Wednesday, 13 October 2010

The King

There’s a throwaway bit in the 1977 studio footage at the heart of The Promise: The Making of Darkness on the Edge of Town where co-producer Jon Landau points to Bruce Springsteen’s fat song notebook and blames it for everyone’s exhaustion. “The only thing that can come out of this book is more work!” he announces, only half-joking

It’s a telling moment in the documentary, which begins airing on HBO tonight (and will be released as part of the forthcoming Darkness box set). Sure, the singer and his band worked obsessively on Born to Run’s eight songs — a process captured on a documentary included with that album’s recent reissue. But its follow-up, 1978’s Darkness on the Edge of Town, was recorded under different circumstances. Born to Run made him a star beyond anyone’s wildest dreams. At the same time, a lawsuit between Springsteen and his then-manager Mike Appel effectively prohibited any follow-up recording for the next 18 months.


Springsteen dealt with the roadblock by gigging and working on new songs at his house in Holmdel, New Jersey. The Promise has some priceless footage of one session there: a 27-year-old Bruce, stripped to the waist, hair exploded into a near-afro, working the E Street band through “Candy’s Boy” and “Something In The Night.” When the lawsuit was finally settled in June 1977, everyone piled into the Record Plant in New York City to begin work on Darkness with Landau and a young engineer named Jimmy Iovine. The ambitious bandleader had around 70 new songs in his book.

At this point, the narrative arc of The Promise becomes the carving of Springsteen’s vision from that songbook, like statue from marble. The vision was a dark one. “I felt a sense of accountability to the people I had grown up alongside,” Springsteen says in the film, reflecting back. “It’s a reckoning with the adult world … with a life of limitations and compromises.”

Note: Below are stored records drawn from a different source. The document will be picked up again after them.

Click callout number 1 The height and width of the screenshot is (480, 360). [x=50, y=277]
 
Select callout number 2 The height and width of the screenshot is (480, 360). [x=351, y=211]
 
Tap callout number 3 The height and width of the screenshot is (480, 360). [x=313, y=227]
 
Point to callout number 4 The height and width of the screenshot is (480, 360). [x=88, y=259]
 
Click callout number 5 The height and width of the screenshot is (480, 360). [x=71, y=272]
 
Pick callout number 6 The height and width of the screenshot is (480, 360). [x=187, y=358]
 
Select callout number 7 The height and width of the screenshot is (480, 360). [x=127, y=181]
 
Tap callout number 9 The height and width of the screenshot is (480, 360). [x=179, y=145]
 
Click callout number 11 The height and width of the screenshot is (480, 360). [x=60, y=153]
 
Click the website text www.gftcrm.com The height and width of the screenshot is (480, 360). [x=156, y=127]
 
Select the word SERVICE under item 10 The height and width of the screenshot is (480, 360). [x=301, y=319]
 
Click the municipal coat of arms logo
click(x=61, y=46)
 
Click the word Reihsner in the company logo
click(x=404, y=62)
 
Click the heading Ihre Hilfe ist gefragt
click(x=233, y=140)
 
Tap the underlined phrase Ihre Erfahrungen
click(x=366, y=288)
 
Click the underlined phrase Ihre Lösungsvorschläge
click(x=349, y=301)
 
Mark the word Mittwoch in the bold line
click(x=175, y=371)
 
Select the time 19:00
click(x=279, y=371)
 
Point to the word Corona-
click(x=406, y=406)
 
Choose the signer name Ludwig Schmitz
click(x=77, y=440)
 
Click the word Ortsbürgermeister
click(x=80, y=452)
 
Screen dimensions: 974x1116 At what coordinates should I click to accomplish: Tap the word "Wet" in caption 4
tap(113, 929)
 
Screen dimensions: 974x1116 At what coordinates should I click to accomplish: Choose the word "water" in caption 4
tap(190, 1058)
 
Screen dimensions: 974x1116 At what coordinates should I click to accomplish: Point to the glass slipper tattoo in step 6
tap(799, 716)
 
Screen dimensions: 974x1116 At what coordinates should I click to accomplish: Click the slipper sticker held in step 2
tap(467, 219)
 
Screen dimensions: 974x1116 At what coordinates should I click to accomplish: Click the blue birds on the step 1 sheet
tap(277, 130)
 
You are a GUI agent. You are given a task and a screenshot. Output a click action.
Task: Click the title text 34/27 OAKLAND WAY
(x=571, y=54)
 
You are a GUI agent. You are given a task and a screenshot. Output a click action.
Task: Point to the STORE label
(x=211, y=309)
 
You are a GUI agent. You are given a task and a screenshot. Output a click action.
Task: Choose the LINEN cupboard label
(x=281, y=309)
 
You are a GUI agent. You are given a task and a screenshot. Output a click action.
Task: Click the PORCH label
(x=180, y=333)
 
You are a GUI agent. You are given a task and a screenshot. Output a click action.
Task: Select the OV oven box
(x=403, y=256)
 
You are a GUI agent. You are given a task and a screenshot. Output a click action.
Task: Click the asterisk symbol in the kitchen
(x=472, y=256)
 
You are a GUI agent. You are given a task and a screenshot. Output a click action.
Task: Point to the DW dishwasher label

The songs that made the final cut, hardbitten tales of struggle and dashed dreams, did not make for a mega-hit album. Yet, influenced by both the punk rock exploding in New York City at the time, and the classic country music that Springsteen was beginning to explore, they have proved quite durable; if anything, being less over-exposed than the material from Born to Run, they’ve only accrued power over the years.

If all The Promise did was revisit that material, it would be a worthy project. But many of the doc’s best moments involve songs that never made the album. Patti Smith tells a touching story of completing the lyrics to “Because the Night,” a half-finished song begun during the Darkness sessions but given away because it didn’t fit the album’s theme. (Smith’s version, ironically, became a bigger hit than anything on Darkness.) And the film’s most electric moment captures Springsteen, in a tight white v-neck tee, pounding out a rough sketch of The River’s “Sherry Darling” on piano while Stevie Van Zandt, in headscarf and tracksuit jacket, drums on a packing blanket, howling jive-talk backing vocals. It’s two close friends goofing around, cracking up, totally stoned on invention.

The 90-minute film drags a little near the end, dawdling in studio-wonk territory. Springsteen scholars, though, may feel questions remain unanswered. The specifics of the lawsuit with Mike Appel (who, surprisingly, appears in the film) are a bit fuzzy. And it’s never quite clear why the titular song “The Promise” — long speculated to be about Springsteen’s relationship with Appel, a notion untouched here — was cut from the final album when it had once been its lynchpin.

In the end, Van Zandt delivers the film’s most startling line. “It’s a bit tragic, in a way,” he muses in hindsight, referring to Springsteen’s decision to make concept-album art like Darkness on the Edge of Town at the expense of hits. “‘Cause he would have been one of the great pop songwriters of all time.”